あなご獲り

パネルに石膏地、油彩、水干

1303×720mm 

2016

 

タブの木の話

 

「昔はタブの木の枝を束ねて、縄でくくって、海に浮かべてたんだ。

そうしておくと、あなごが絡まってるんだ。」

「いまはあなご獲り用のワナが売ってるからね。使う機会がなくなったから、タブの木も伸び放題だ」

朴島のただこさん

 

「タブの木は知らないけど、モチの木はあるよ。モチの木を縄でくくって、海に入れておくと、小さい蟹がくっついてくる。これは子どもの頃に遊びでやったもんだ」

「トリモチってわかるか?まるめてねっぱしておくと、鳥がそこにくっつくんだ。」

寒風沢の待合所で

 

 

浦戸諸島はタブの木の島だ。小さいものから大木まで、島中にわさわさと生えている。

海の上から島をみると、遠くからでも深い緑の大木が生い茂っているのがよくみえる。

むかしは漁師が海から戻ってくるときの島の目印になっていた。

 

他の地域でタブの木は、家具や船、薬、染料、ロウソクなど、実用的な利用があった。その利用が信仰へとかわり、神事などで祀られる存在になっている地域もある。

 

浦戸で聞けたタブの話はいまのところ「あなご獲り」のことだけだ。

夏のあなご獲りの時期になると、枝をきって、縄で束ねたものを湾に沈めておく。
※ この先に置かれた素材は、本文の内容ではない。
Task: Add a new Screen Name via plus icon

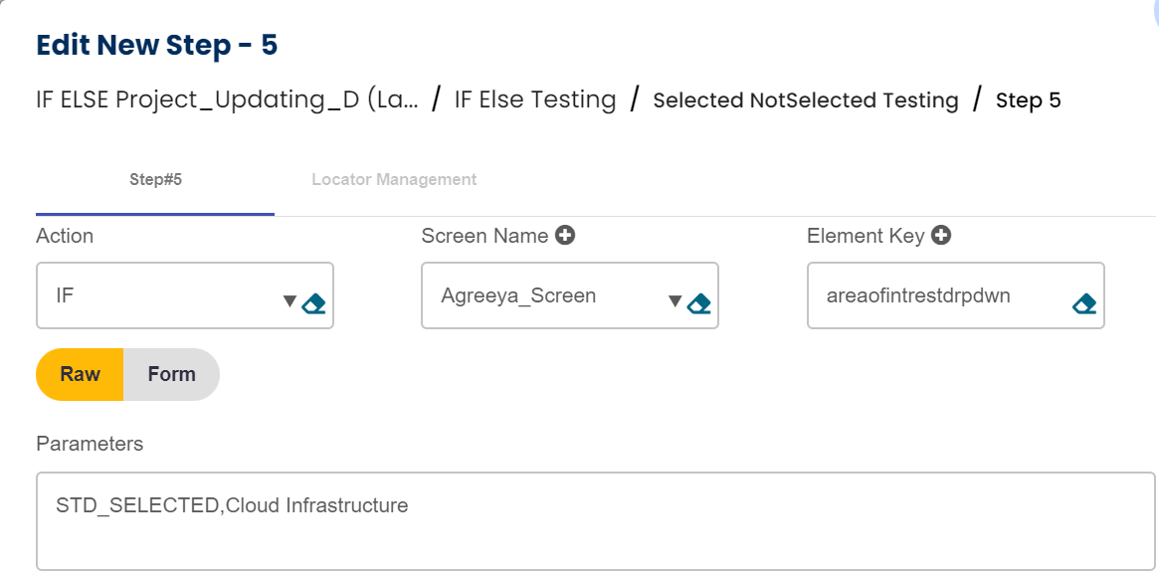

しばらくすると葉っぱの隙間にあなごが絡まっている。

 

 

これだけタブの木が生えているから、他の役割もあったのではないかとつい想像してみたくなる。

 

ちなみに、タブの木をモチの木と呼ぶ地域もあるようだ。

朴島のタブと寒風沢島のモチは同じだろうか。

海を挟んですぐそばの2つの島であっても、ちょっとずつ異なる部分を発見すると嬉しくなる。